Paris — Le romancier français Michel Houellebecq a été relaxé hier par le tribunal correctionnel de Paris des accusations d'injure raciale, provocation à la haine et discrimination ou violence envers les musulmans, portées contre lui par diverses associations.

«La religion la plus con, c'est quand même l'islam. Quand on lit le Coran, on est effondré», avait affirmé Michel Houellebecq dans une entrevue au magazine littéraire français Lire de septembre 2001, s'attirant ainsi des poursuites de parties civiles qui réclamaient des dommages et intérêts.

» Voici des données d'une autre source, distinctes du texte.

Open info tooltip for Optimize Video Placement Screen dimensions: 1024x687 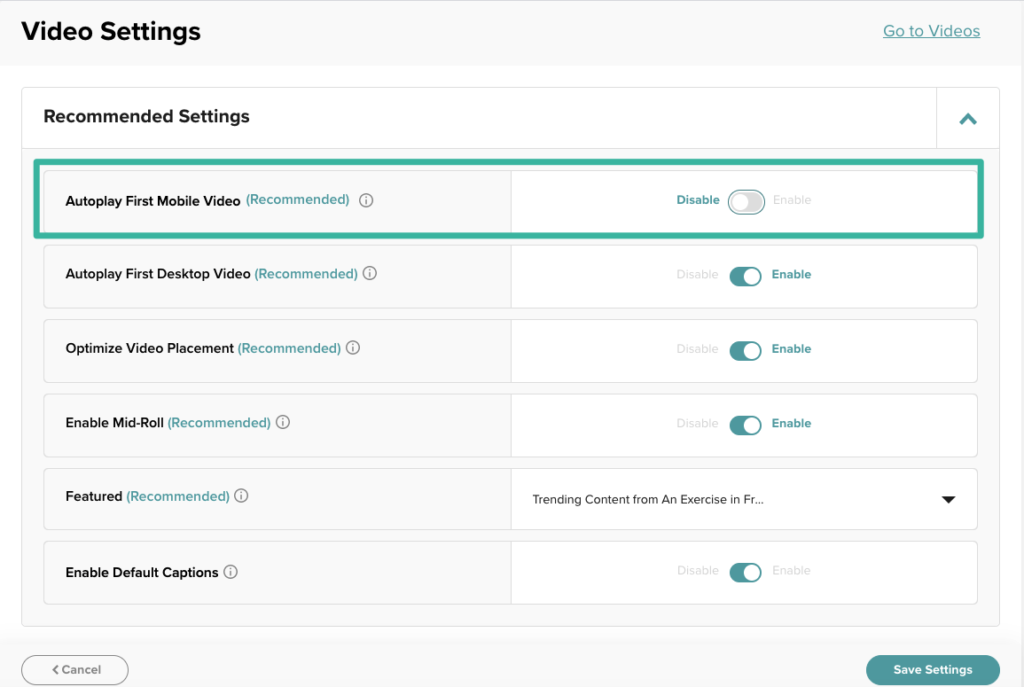pos(353,349)
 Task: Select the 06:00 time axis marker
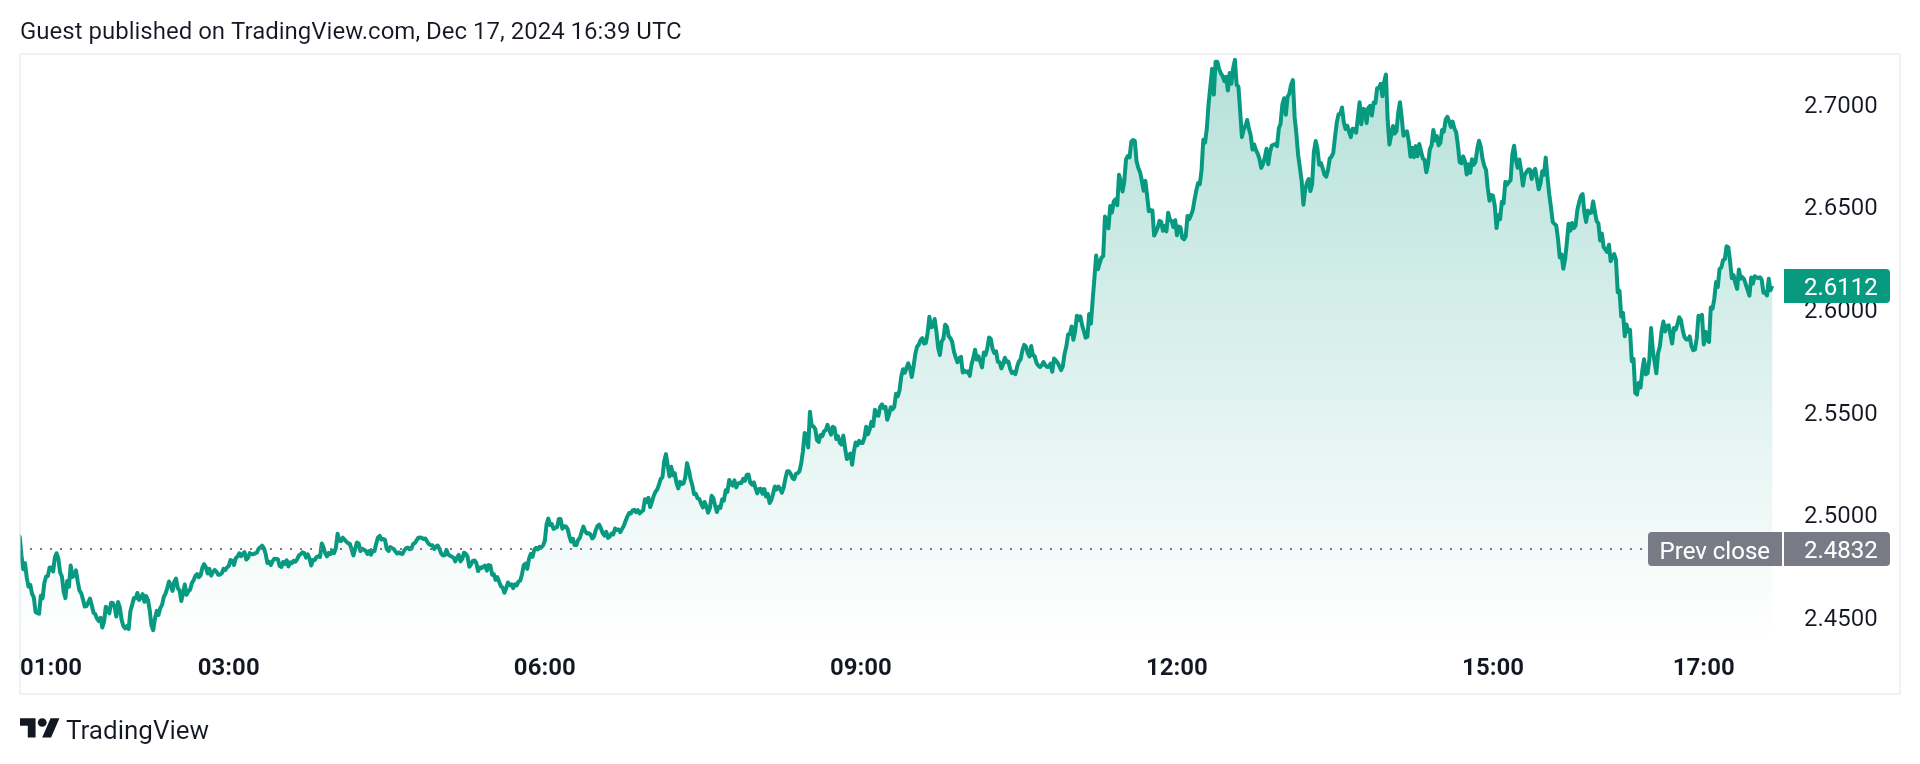pos(544,667)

Lors de l'audience du 17 septembre, le procureur avait demandé la relaxe de l'auteur, poursuivi par la Ligue islamique mondiale, la Ligue des droits de l'homme, la Société des habous et des lieux saints de l'islam, l'Association rituelle de la grande mosquée de Lyon et la Fédération nationale des musulmans de France.

Les magistrats ont estimé que les jugements de valeur de nature théologique, littéraire ou artistique de Michel Houellebecq n'étaient «sans doute caractérisés ni par une particulière hauteur de vue ni par la subtilité de leur formulation», mais ils n'y ont pas décelé de délit.